Segundo denúncia apresentada à polícia por advogados de um grupo de investidores, centenas de usuários deixaram de ter acesso a suas contas em uma corretora sul africana nas mesmas semanas em que o bitcoin atingiu sua máxima histórica, em abril de 2021, no que pode ser o maior golpe financeiro envolvendo a moeda.

Ao todo, teriam sumido quase 69 mil bitcoins, cotados em quase US$ 4 bilhões, o que representaria a maior perda em dólares ligada a criptomoedas. As informações são da BBC.

Os fundadores da plataforma, os irmãos Ameer e Raees Cajee, de 18 e 20 anos respectivamente, começaram a operar em 2019 a plataforma de criptomoedas Africrypt, fundada por ambos na África do Sul.
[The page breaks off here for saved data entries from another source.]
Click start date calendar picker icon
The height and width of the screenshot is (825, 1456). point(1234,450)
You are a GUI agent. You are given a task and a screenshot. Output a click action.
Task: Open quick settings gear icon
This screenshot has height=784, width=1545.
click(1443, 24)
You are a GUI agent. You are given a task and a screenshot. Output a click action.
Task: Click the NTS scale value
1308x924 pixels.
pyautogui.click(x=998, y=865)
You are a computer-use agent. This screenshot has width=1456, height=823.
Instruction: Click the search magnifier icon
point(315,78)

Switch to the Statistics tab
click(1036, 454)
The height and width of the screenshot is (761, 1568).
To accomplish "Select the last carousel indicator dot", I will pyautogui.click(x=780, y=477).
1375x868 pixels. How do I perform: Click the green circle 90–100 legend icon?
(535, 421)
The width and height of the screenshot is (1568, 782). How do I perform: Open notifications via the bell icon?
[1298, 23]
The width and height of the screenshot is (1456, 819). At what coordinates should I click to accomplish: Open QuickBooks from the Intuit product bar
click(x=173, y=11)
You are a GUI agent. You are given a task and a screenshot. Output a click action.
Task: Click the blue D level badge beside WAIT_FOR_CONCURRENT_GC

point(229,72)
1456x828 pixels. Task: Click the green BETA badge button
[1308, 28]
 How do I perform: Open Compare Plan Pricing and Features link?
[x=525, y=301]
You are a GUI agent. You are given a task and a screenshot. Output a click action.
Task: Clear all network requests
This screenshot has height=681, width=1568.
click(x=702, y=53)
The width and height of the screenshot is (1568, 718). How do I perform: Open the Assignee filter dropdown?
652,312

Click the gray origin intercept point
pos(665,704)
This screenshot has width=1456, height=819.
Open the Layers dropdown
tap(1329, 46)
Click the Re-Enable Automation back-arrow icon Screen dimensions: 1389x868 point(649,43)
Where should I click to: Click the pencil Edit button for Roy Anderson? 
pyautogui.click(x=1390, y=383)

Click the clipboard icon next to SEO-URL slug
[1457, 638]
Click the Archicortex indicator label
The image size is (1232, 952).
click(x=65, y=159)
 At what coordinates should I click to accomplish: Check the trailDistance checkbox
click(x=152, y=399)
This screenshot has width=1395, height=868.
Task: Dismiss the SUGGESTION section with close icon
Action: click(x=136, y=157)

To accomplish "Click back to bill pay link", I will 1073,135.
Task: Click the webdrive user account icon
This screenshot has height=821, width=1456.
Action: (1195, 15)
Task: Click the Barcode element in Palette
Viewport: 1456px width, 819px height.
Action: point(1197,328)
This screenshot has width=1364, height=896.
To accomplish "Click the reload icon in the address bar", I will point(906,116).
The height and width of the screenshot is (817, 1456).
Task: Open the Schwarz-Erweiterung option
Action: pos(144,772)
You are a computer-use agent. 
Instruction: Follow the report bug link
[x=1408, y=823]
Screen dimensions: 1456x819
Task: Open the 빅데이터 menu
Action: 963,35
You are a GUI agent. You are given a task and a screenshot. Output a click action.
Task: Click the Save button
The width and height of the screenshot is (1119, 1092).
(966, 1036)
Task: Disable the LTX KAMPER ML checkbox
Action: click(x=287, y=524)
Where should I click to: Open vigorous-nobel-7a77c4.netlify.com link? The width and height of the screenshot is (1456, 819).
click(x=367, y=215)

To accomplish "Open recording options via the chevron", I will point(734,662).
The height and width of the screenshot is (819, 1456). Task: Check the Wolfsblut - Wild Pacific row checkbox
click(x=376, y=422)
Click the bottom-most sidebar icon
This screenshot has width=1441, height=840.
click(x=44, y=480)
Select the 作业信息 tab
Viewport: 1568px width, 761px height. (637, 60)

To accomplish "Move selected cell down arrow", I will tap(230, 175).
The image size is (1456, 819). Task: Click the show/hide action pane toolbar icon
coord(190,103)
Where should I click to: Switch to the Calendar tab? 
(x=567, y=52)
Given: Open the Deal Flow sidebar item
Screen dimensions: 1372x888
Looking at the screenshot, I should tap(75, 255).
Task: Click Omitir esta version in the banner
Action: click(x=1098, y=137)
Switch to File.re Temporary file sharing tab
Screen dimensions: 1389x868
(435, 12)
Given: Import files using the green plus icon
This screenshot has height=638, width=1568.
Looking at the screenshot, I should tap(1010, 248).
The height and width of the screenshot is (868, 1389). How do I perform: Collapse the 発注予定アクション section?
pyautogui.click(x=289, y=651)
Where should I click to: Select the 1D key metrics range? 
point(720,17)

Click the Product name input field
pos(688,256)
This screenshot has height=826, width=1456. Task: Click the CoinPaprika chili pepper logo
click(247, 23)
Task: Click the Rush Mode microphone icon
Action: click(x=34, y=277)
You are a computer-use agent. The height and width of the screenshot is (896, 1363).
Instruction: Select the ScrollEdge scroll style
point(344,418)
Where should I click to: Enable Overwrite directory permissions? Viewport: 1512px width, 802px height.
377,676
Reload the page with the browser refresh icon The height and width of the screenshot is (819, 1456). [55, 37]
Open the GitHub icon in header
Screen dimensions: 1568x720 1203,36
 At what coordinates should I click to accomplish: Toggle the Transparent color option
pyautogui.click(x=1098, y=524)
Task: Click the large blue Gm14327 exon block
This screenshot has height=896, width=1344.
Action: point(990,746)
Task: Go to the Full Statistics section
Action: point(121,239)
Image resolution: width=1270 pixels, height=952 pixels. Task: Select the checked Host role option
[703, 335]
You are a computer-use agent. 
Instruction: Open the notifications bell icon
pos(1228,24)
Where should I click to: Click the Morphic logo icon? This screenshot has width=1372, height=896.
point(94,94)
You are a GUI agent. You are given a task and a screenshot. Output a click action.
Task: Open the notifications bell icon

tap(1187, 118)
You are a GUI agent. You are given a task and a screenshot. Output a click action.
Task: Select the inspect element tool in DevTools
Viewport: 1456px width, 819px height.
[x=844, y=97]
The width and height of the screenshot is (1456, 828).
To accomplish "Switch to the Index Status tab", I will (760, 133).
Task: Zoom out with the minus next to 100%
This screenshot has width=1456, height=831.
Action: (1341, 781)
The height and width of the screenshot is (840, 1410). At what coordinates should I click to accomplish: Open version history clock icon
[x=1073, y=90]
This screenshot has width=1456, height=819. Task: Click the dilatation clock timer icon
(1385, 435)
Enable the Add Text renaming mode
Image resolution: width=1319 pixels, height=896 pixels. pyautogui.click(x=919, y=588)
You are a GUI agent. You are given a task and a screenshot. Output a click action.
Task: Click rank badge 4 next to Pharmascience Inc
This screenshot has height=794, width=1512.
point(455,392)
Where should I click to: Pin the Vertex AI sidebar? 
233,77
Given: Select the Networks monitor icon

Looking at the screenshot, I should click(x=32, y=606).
A moeda virtual mais famosa do mundo chegou a valer US$ 63.226 por unidade - quando a moeda chegou ao pico, Ameer, o mais velho dos irmãos, informou aos clientes que a empresa havia sido vítima de um ciberataque e que por isso a plataforma havia suspendido as operações.

“Nosso sistema, as contas dos clientes, suas carteiras e nossos registros foram comprometidos”, afirmou em um email. No mesmo email, Ameer Cajee aconselhava os investidores a não buscarem as “vias legais”, já que isso “só atrasaria o processo de recuperação dos fundos faltantes”.

Depois do envio dessa mensagem, em 13 de abril, os irmãos desapareceram por alguns dias.

O advogado John Oosthuizen, que representa a dupla, afirmou à BBC que os fundadores da Africrypt negam categoricamente qualquer participação no “furto” ou que tenham fugido com os recursos.

Oosthuizen afirma ainda que os dois irmãos não procuraram a polícia depois do sumiço das criptomoedas e que, por terem recebido ameaças de morte, a primeira reação deles foi garantir a segurança de seus familiares e preparar um dossiê para provar o ocorrido às autoridades (algo que não foi entregue até hoje à polícia).

O advogado dos irmãos se recusou a confirmar quantos bitcoins sumiram. Mas a denúncia de clientes enviada à unidade de elite da polícia da África do Sul, conhecida como Hawks (Falcões, em tradução livre), aponta que milhares de bitcoin “desapareceram completamente”.